### [WHAT THE EXERCISE ASKS]
Every line in the listing is to be echoed verbatim.

==*==

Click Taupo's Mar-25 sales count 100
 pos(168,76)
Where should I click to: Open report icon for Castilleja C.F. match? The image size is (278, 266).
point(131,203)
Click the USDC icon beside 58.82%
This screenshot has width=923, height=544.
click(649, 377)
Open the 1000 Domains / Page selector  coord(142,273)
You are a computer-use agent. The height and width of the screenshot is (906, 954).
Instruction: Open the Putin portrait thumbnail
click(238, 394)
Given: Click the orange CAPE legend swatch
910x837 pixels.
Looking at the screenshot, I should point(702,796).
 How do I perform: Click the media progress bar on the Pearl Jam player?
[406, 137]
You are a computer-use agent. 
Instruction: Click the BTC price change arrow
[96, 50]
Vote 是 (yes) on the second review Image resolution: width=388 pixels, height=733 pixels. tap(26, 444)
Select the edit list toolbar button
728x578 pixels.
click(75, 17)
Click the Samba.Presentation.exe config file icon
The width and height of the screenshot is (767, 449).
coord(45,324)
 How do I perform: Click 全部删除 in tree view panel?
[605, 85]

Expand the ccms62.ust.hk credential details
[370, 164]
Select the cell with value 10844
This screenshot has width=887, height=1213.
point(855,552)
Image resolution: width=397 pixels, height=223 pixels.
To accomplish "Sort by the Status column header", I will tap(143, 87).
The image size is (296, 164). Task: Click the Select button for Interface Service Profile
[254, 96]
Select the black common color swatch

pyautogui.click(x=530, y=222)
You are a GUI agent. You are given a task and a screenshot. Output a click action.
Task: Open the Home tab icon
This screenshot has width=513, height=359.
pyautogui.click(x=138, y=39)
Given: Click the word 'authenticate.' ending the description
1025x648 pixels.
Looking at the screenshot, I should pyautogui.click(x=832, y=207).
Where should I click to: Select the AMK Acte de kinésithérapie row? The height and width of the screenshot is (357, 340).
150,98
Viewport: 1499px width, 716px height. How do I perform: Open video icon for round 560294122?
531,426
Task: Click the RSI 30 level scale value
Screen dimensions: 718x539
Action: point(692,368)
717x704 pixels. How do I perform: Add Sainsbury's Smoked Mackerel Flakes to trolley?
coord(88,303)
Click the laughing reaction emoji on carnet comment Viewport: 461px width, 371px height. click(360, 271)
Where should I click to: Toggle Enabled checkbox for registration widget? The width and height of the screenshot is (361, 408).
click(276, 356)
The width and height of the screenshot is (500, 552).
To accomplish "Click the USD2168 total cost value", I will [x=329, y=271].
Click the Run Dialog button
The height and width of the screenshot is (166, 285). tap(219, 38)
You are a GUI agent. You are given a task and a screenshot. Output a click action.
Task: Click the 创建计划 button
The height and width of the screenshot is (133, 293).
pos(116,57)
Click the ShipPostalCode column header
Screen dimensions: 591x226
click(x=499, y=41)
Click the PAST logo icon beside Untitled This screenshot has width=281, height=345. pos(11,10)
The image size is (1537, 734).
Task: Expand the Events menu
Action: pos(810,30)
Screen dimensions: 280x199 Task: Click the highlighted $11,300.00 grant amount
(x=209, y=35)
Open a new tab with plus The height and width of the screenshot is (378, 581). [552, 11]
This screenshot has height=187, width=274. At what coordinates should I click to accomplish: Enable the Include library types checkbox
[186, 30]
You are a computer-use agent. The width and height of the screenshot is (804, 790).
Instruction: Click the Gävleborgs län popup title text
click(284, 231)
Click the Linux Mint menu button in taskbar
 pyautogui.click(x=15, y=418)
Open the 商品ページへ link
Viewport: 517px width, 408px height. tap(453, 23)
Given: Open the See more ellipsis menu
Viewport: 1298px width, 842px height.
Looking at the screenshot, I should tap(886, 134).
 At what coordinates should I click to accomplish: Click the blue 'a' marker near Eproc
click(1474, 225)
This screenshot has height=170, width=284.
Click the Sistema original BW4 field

==*==

### [EXPECTED ANSWER]
Click Taupo's Mar-25 sales count 100
 pos(168,76)
Where should I click to: Open report icon for Castilleja C.F. match? The image size is (278, 266).
point(131,203)
Click the USDC icon beside 58.82%
This screenshot has width=923, height=544.
click(649, 377)
Open the 1000 Domains / Page selector  coord(142,273)
You are a computer-use agent. The height and width of the screenshot is (906, 954).
Instruction: Open the Putin portrait thumbnail
click(238, 394)
Given: Click the orange CAPE legend swatch
910x837 pixels.
Looking at the screenshot, I should point(702,796).
 How do I perform: Click the media progress bar on the Pearl Jam player?
[406, 137]
You are a computer-use agent. 
Instruction: Click the BTC price change arrow
[96, 50]
Vote 是 (yes) on the second review Image resolution: width=388 pixels, height=733 pixels. tap(26, 444)
Select the edit list toolbar button
728x578 pixels.
click(75, 17)
Click the Samba.Presentation.exe config file icon
The width and height of the screenshot is (767, 449).
coord(45,324)
 How do I perform: Click 全部删除 in tree view panel?
[605, 85]

Expand the ccms62.ust.hk credential details
[370, 164]
Select the cell with value 10844
This screenshot has width=887, height=1213.
point(855,552)
Image resolution: width=397 pixels, height=223 pixels.
To accomplish "Sort by the Status column header", I will tap(143, 87).
The image size is (296, 164). Task: Click the Select button for Interface Service Profile
[254, 96]
Select the black common color swatch

pyautogui.click(x=530, y=222)
You are a GUI agent. You are given a task and a screenshot. Output a click action.
Task: Open the Home tab icon
This screenshot has width=513, height=359.
pyautogui.click(x=138, y=39)
Given: Click the word 'authenticate.' ending the description
1025x648 pixels.
Looking at the screenshot, I should pyautogui.click(x=832, y=207).
Where should I click to: Select the AMK Acte de kinésithérapie row? The height and width of the screenshot is (357, 340).
150,98
Viewport: 1499px width, 716px height. How do I perform: Open video icon for round 560294122?
531,426
Task: Click the RSI 30 level scale value
Screen dimensions: 718x539
Action: point(692,368)
717x704 pixels. How do I perform: Add Sainsbury's Smoked Mackerel Flakes to trolley?
coord(88,303)
Click the laughing reaction emoji on carnet comment Viewport: 461px width, 371px height. click(360, 271)
Where should I click to: Toggle Enabled checkbox for registration widget? The width and height of the screenshot is (361, 408).
click(276, 356)
The width and height of the screenshot is (500, 552).
To accomplish "Click the USD2168 total cost value", I will [x=329, y=271].
Click the Run Dialog button
The height and width of the screenshot is (166, 285). tap(219, 38)
You are a GUI agent. You are given a task and a screenshot. Output a click action.
Task: Click the 创建计划 button
The height and width of the screenshot is (133, 293).
pos(116,57)
Click the ShipPostalCode column header
Screen dimensions: 591x226
click(x=499, y=41)
Click the PAST logo icon beside Untitled This screenshot has width=281, height=345. pos(11,10)
The image size is (1537, 734).
Task: Expand the Events menu
Action: pos(810,30)
Screen dimensions: 280x199 Task: Click the highlighted $11,300.00 grant amount
(x=209, y=35)
Open a new tab with plus The height and width of the screenshot is (378, 581). [552, 11]
This screenshot has height=187, width=274. At what coordinates should I click to accomplish: Enable the Include library types checkbox
[186, 30]
You are a computer-use agent. The width and height of the screenshot is (804, 790).
Instruction: Click the Gävleborgs län popup title text
click(284, 231)
Click the Linux Mint menu button in taskbar
 pyautogui.click(x=15, y=418)
Open the 商品ページへ link
Viewport: 517px width, 408px height. tap(453, 23)
Given: Open the See more ellipsis menu
Viewport: 1298px width, 842px height.
Looking at the screenshot, I should tap(886, 134).
 At what coordinates should I click to accomplish: Click the blue 'a' marker near Eproc
click(1474, 225)
This screenshot has height=170, width=284.
Click the Sistema original BW4 field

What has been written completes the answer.